Moderated Discussion Areas
ContinuousWave: Whaler Performance
|Author||Topic: Trailer Brakes|
posted 03-28-2002 11:54 PM ET (US)
Does anyone have strong thoughts regarding installing brakes an both axles of a tandem
axle trailer? Just additional maintenance or is the redundancy worth the effort for long hauls?
posted 07-08-2008 12:50 AM ET (US)
I am a firm believer if you have tandem axle have tandem brakes. You are going to get a lot more stopping power and you are going to save your vehicle brakes. I would suggest stainless steel disc brakes. I just added a new set to mine.
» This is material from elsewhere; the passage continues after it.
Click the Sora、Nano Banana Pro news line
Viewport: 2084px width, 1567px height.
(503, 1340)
I used Kodiak brand, suppossed to be the top braking setup in the trailer world, or so I have been told. Not sure where you are located, but I would shop for [Kodiak brand brakes]. I know I was looking at over $1,000 locally. I found mine at a trailer parts store online. They will work with you on price if you call them, even if the brakes are on sale on their site. www.TrailerPartsSupply.com
They also sell lawn mower part, but they have a huge selection of trailer parts. I think they have anything you would ever need for a trailer. I know it is in the tens of thousands of parts. I have bought all my parts from them. Tell them Rick from St. Charles sent you, and tell them I said to take care of you--hehehe. Good people at that place.
But good luck with it. I would recommend it. It also helps save you money in the long run. You don't put so much strain in one set of brakes and your vehicle. I would recommend getting a brake assist as well. That way you can adjust the stoping power to your trailer, and they are very simple to hook up.
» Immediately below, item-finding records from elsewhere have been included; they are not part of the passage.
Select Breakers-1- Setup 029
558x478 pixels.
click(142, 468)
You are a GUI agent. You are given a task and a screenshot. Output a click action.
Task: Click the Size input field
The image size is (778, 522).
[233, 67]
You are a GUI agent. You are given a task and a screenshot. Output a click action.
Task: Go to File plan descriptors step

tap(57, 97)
posted 07-09-2008 07:59 PM ET (US)
I haul my 18' Dauntless on a dual axle trailer. I have brakes on one axle, and that's plenty. The trailer came with drum brakes, but they were nothing but trouble, and eventually I gutted them and hauled the boat around without brakes. Recently, I ordered Kodiak S-Cad disk brakes (the stainless steel didn't fit my 13" diameter wheels).
I'm very satisfied, so far. They seem to be of very high quality, and pretty easy to install. I got them from Eastern Marine (Trailer Parts Superstore), and found that they were also very helpful in answering questions about what parts I needed, and answers to installation questions.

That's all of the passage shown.